Но это была не Катря, а доктор Мысловская, дежурившая в клинике.

— Доктор, с вашим больным, Тарнавским, — несчастье.

— Какой Тарнавский — улькус дуодени?

— Да. Тот, у которого после еды рвота. Сегодня опять рвота. Потом потерял сознание.

— Пульс? Немедленно пощупайте живот — не деревенеет ли?

— Да, доктор. Вы не ошиблись: перфорацио…

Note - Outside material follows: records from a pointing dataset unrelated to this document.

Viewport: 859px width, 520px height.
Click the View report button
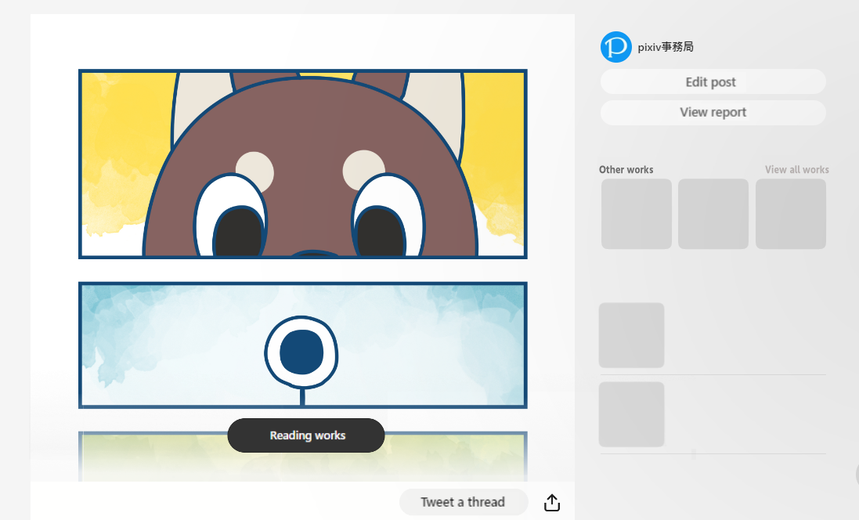click(713, 112)
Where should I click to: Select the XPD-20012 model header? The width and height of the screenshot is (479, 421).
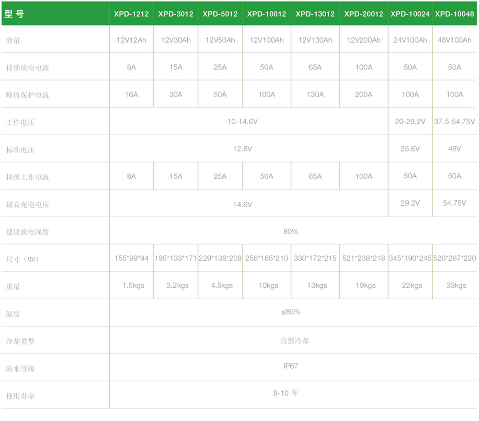[x=364, y=14]
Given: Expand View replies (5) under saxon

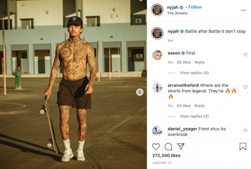Looking at the screenshot, I should pyautogui.click(x=194, y=73).
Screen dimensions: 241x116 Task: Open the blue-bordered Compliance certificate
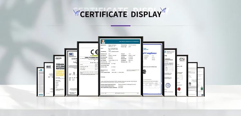click(153, 69)
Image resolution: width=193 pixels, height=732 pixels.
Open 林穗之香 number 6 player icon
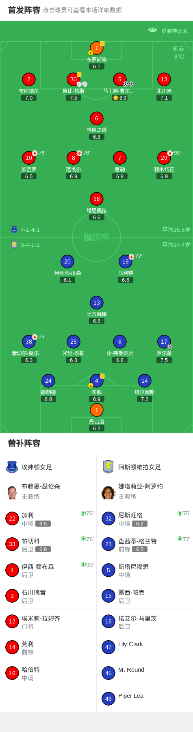pos(96,118)
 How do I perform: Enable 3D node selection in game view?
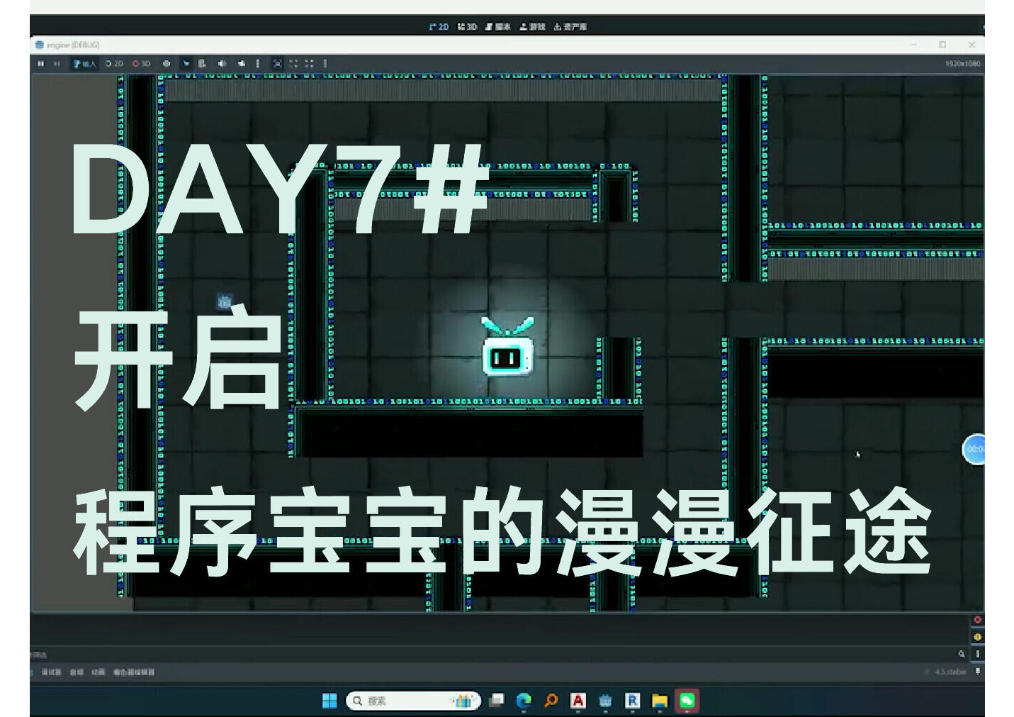tap(141, 64)
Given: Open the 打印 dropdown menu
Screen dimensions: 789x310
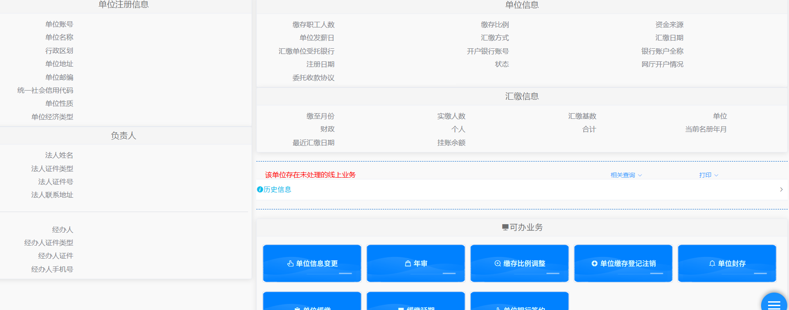Looking at the screenshot, I should click(708, 175).
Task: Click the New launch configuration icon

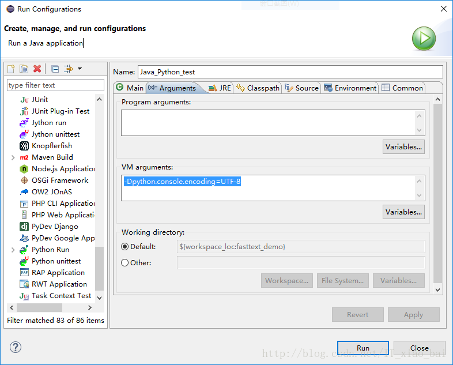Action: (x=11, y=69)
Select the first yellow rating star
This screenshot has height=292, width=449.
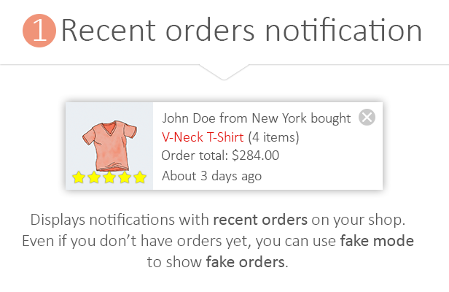click(79, 177)
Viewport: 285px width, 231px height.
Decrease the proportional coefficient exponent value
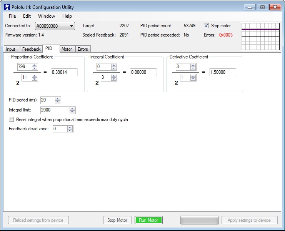[35, 79]
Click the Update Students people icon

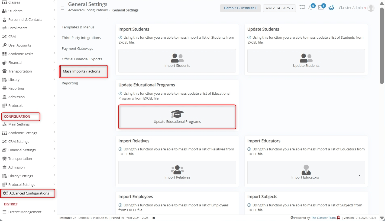[306, 58]
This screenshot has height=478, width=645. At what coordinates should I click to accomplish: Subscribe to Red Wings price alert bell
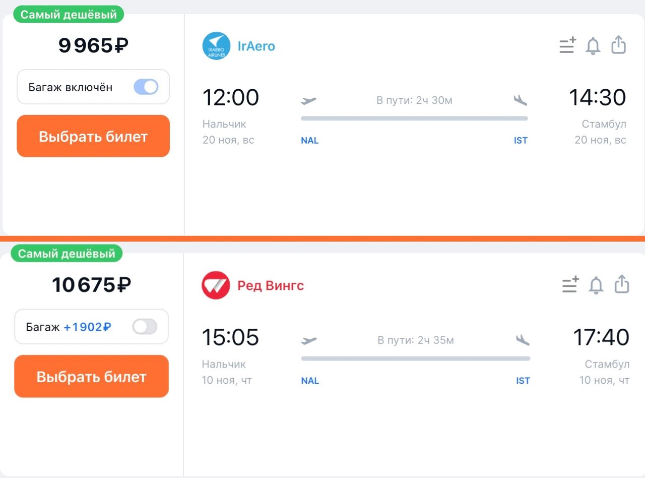[x=596, y=285]
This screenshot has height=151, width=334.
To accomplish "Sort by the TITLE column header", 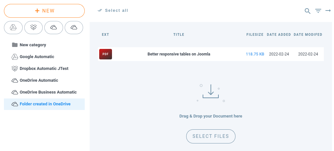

— Немедленно на стол, позвоните к…

— Я вызвала профессора Маленко. Сестры уже готовят Тарнавского. Наркоз я могу дать сама. Я позвонила к вам, поскольку это ваш больной и, может быть, вы поинтересуетесь.

Не дослушав, я бросил трубку и побежал. Тарнавский — дворник треста Коксохимугля; язва желудка у него с двадцатисемилетнего возраста. Конечно, я не хирург и не обязан быть на операции, но все же Тарнавский мой больной, которого я вел. Я набросил пальто на плечи и выбежал на улицу. До трамвая идти минуты три, но ведь придется еще его ждать, — бегом я буду скорее. Тарнавского я уже давно уговаривал сделать операцию. С тех пор, как убедился, что язва у него не одна, а множественная, от пилоруса вверх по короткой стенке. Вот хорошо! Сейчас, когда желудок будет вынут, я смогу проверить, правилен ли мой диагноз. Такая возможность проверить свой диагноз случается не часто. Теперь я узнаю, в какой мере имею право полагаться на свои выводы после пальпации, рентгена и анализов.

Когда я прибежал, Тарнавский уже был на столе. Профессор Маленко заканчивал мытье рук. На предоперационное мытье рук затрачивается пятнадцать минут. Мой пантафаг сократил бы это до двух-трех максимум. Сестры готовили к операции желтое, худое тело больного. Он был в беспамятстве. Пока я рядом с профессором Маленко тер щеткой ногти, мы обменивались с ним соображениями относительно деталей предстоящей операции. Профессора вызвали прямо из театра, в антракте между вторым и третьим действием «Евгения Онегина». Заядлый меломан, он напевал отрывки арий Онегина, советуясь, что предпочесть для наркоза — эфир или хлороформ. По его мнению, артистка Грицова в роли Татьяны бесподобна. Я знал Грицову и соглашался с профессором, но мы не сходились в оценке артиста Барыленко, исполнителя роли Евгения. Профессор доказывал, что верхи у него хрипловаты, а я этого не замечал. Мы решили оперировать Тарнавского под эвипаном. Завтра в опере дают «Травиату», и профессор предлагал пойти вместе, чтобы проверить, кто из нас прав. Эвипан имеет то преимущество перед эфиром или хлороформом, что после него не бывает рвоты. Катря завтра как будто свободна, и я согласился пойти в оперу, но только предупредил профессора, что приду не один. Профессор подмигнул, и, помахивая поднятыми руками, мы направились к столу.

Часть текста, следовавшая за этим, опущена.